> _DATA SHOWN_:
>> Begin

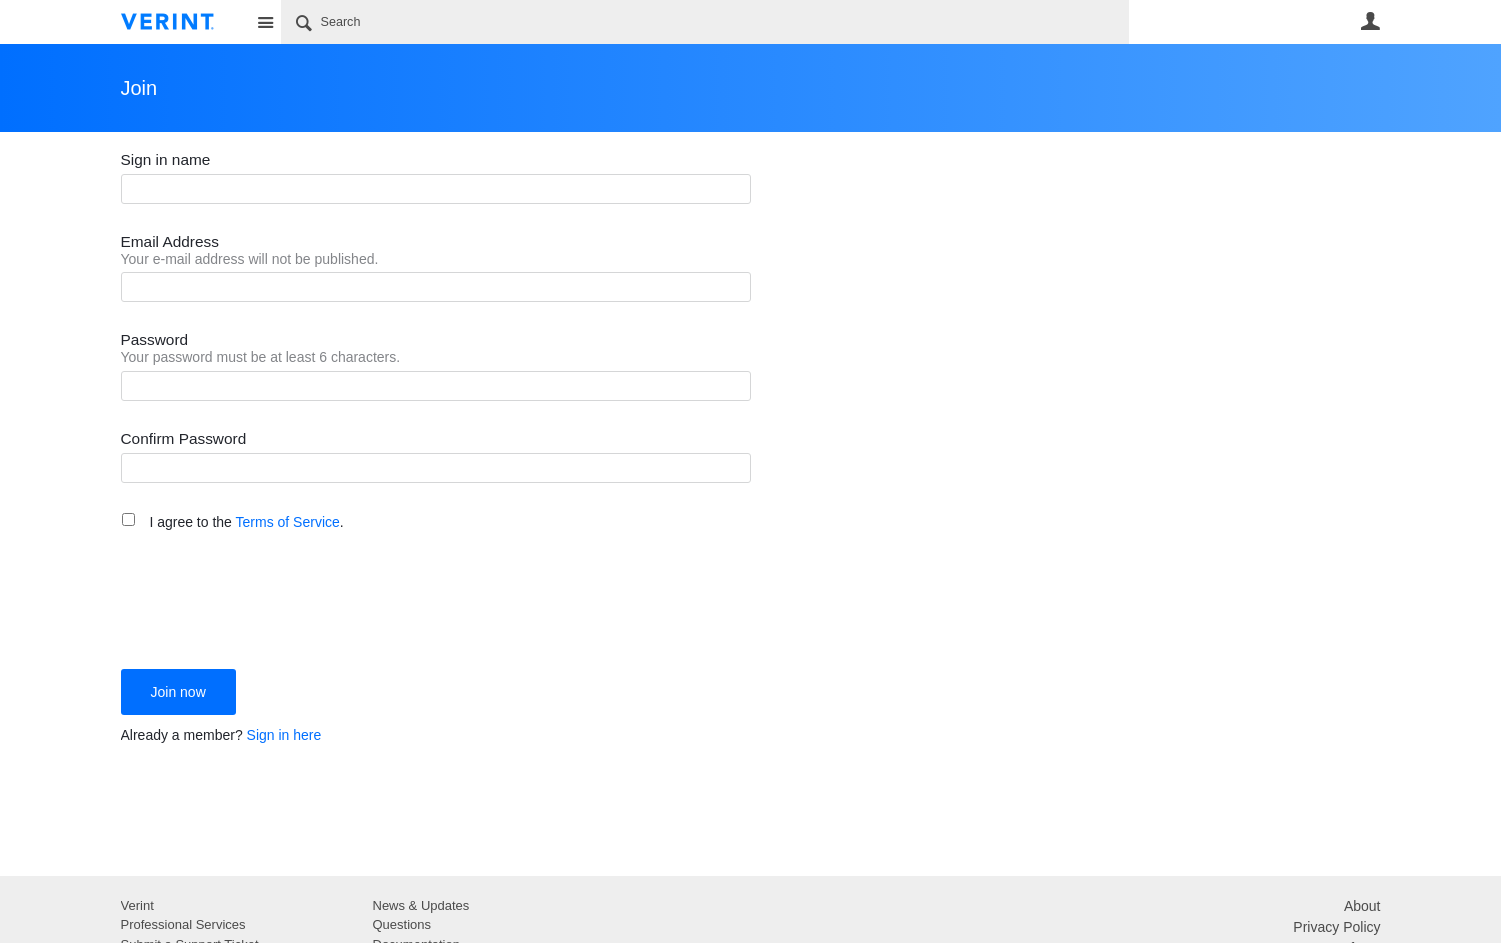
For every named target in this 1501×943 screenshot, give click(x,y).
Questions (402, 924)
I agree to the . (246, 522)
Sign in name (166, 159)
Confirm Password (184, 438)
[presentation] (273, 599)
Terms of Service (288, 522)
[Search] (705, 22)
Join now (178, 692)
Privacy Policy (1336, 927)
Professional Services (183, 924)
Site (266, 22)
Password (155, 339)
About (1362, 906)
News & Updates (421, 905)
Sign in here (284, 735)
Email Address (170, 241)
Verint (137, 905)
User (1371, 21)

>> End

> _INSTRUCTIONS FOR THE TASK_: Reproduce the item above verbatim, omitting the picture.

> _WORKED SOLUTION_:
For every named target in this 1501×943 screenshot, give click(x,y).
Questions (402, 924)
I agree to the . (246, 522)
Sign in name (166, 159)
Confirm Password (184, 438)
[presentation] (273, 599)
Terms of Service (288, 522)
[Search] (705, 22)
Join now (178, 692)
Privacy Policy (1336, 927)
Professional Services (183, 924)
Site (266, 22)
Password (155, 339)
About (1362, 906)
News & Updates (421, 905)
Sign in here (284, 735)
Email Address (170, 241)
Verint (137, 905)
User (1371, 21)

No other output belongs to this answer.